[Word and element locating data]
+-------+

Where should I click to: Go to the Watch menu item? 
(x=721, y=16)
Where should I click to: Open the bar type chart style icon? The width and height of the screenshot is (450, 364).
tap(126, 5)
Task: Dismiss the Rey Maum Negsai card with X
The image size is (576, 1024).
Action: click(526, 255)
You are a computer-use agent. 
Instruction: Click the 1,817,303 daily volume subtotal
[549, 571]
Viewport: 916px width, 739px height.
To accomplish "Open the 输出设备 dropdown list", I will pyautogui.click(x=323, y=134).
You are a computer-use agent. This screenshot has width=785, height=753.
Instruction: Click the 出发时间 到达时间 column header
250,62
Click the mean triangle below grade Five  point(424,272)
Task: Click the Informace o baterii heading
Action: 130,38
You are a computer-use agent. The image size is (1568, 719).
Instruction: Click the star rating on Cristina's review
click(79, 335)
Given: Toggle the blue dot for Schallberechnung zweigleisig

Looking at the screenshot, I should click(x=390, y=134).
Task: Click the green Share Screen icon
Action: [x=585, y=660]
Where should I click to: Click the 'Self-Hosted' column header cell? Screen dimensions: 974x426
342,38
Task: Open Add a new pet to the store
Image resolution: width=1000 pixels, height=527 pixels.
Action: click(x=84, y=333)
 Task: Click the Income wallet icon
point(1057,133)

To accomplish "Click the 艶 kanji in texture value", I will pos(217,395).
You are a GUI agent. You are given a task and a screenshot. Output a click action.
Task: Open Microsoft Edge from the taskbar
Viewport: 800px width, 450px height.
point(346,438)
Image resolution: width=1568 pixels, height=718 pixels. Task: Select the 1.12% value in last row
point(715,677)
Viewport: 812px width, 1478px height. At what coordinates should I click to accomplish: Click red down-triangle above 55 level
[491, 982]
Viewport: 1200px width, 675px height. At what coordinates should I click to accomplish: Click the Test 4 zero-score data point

+-------+

▶ [Objective] Put every line of the records above into a Markdown table with two columns, n for the row number and Line for the text. Skip blank lines.

▶ [Exercise result]
| n | Line |
|---|---|
| 1 | Where should I click to: Go to the Watch menu item?  |
| 2 | (x=721, y=16) |
| 3 | Where should I click to: Open the bar type chart style icon? The width and height of the screenshot is (450, 364). |
| 4 | tap(126, 5) |
| 5 | Task: Dismiss the Rey Maum Negsai card with X |
| 6 | The image size is (576, 1024). |
| 7 | Action: click(526, 255) |
| 8 | You are a computer-use agent.  |
| 9 | Instruction: Click the 1,817,303 daily volume subtotal |
| 10 | [549, 571] |
| 11 | Viewport: 916px width, 739px height. |
| 12 | To accomplish "Open the 输出设备 dropdown list", I will pyautogui.click(x=323, y=134). |
| 13 | You are a computer-use agent. This screenshot has width=785, height=753. |
| 14 | Instruction: Click the 出发时间 到达时间 column header |
| 15 | 250,62 |
| 16 | Click the mean triangle below grade Five  point(424,272) |
| 17 | Task: Click the Informace o baterii heading |
| 18 | Action: 130,38 |
| 19 | You are a computer-use agent. The image size is (1568, 719). |
| 20 | Instruction: Click the star rating on Cristina's review |
| 21 | click(79, 335) |
| 22 | Given: Toggle the blue dot for Schallberechnung zweigleisig |
| 23 | Looking at the screenshot, I should click(x=390, y=134). |
| 24 | Task: Click the green Share Screen icon |
| 25 | Action: [x=585, y=660] |
| 26 | Where should I click to: Click the 'Self-Hosted' column header cell? Screen dimensions: 974x426 |
| 27 | 342,38 |
| 28 | Task: Open Add a new pet to the store |
| 29 | Image resolution: width=1000 pixels, height=527 pixels. |
| 30 | Action: click(x=84, y=333) |
| 31 |  Task: Click the Income wallet icon |
| 32 | point(1057,133) |
| 33 | To accomplish "Click the 艶 kanji in texture value", I will pos(217,395). |
| 34 | You are a GUI agent. You are given a task and a screenshot. Output a click action. |
| 35 | Task: Open Microsoft Edge from the taskbar |
| 36 | Viewport: 800px width, 450px height. |
| 37 | point(346,438) |
| 38 | Image resolution: width=1568 pixels, height=718 pixels. Task: Select the 1.12% value in last row |
| 39 | point(715,677) |
| 40 | Viewport: 812px width, 1478px height. At what coordinates should I click to accomplish: Click red down-triangle above 55 level |
| 41 | [491, 982] |
| 42 | Viewport: 1200px width, 675px height. At what coordinates should I click to accomplish: Click the Test 4 zero-score data point |